** DATA SUPPLIED **
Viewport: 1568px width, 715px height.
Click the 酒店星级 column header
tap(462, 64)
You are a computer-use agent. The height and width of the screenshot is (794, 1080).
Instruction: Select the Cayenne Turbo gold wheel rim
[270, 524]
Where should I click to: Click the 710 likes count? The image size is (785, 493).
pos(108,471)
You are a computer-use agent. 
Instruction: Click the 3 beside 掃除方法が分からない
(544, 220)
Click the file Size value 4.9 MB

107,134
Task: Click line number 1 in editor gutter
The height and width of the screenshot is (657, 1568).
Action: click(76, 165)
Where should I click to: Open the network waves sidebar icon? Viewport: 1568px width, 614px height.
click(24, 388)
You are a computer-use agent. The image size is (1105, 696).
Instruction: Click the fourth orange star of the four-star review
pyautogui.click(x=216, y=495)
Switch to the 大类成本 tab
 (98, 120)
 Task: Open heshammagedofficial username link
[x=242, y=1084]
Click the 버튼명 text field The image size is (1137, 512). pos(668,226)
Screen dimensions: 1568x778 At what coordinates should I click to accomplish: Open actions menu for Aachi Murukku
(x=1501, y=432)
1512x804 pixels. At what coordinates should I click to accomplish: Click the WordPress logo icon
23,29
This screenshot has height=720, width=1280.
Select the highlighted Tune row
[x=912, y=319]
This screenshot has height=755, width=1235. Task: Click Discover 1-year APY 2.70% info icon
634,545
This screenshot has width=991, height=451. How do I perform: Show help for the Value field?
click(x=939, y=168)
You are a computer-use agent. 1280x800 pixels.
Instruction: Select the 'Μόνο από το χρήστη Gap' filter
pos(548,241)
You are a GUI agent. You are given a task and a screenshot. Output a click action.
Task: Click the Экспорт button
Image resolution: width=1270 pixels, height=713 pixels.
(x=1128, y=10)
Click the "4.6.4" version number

** TRY IT **
Please output the complete set of records above without any alteration.

** COMPLETED TASK **
Viewport: 1568px width, 715px height.
Click the 酒店星级 column header
tap(462, 64)
You are a computer-use agent. The height and width of the screenshot is (794, 1080).
Instruction: Select the Cayenne Turbo gold wheel rim
[270, 524]
Where should I click to: Click the 710 likes count? The image size is (785, 493).
pos(108,471)
You are a computer-use agent. 
Instruction: Click the 3 beside 掃除方法が分からない
(544, 220)
Click the file Size value 4.9 MB

107,134
Task: Click line number 1 in editor gutter
The height and width of the screenshot is (657, 1568).
Action: click(76, 165)
Where should I click to: Open the network waves sidebar icon? Viewport: 1568px width, 614px height.
click(24, 388)
You are a computer-use agent. The image size is (1105, 696).
Instruction: Click the fourth orange star of the four-star review
pyautogui.click(x=216, y=495)
Switch to the 大类成本 tab
 (98, 120)
 Task: Open heshammagedofficial username link
[x=242, y=1084]
Click the 버튼명 text field The image size is (1137, 512). pos(668,226)
Screen dimensions: 1568x778 At what coordinates should I click to accomplish: Open actions menu for Aachi Murukku
(x=1501, y=432)
1512x804 pixels. At what coordinates should I click to accomplish: Click the WordPress logo icon
23,29
This screenshot has height=720, width=1280.
Select the highlighted Tune row
[x=912, y=319]
This screenshot has height=755, width=1235. Task: Click Discover 1-year APY 2.70% info icon
634,545
This screenshot has width=991, height=451. How do I perform: Show help for the Value field?
click(x=939, y=168)
You are a computer-use agent. 1280x800 pixels.
Instruction: Select the 'Μόνο από το χρήστη Gap' filter
pos(548,241)
You are a GUI agent. You are given a task and a screenshot. Output a click action.
Task: Click the Экспорт button
Image resolution: width=1270 pixels, height=713 pixels.
(x=1128, y=10)
Click the "4.6.4" version number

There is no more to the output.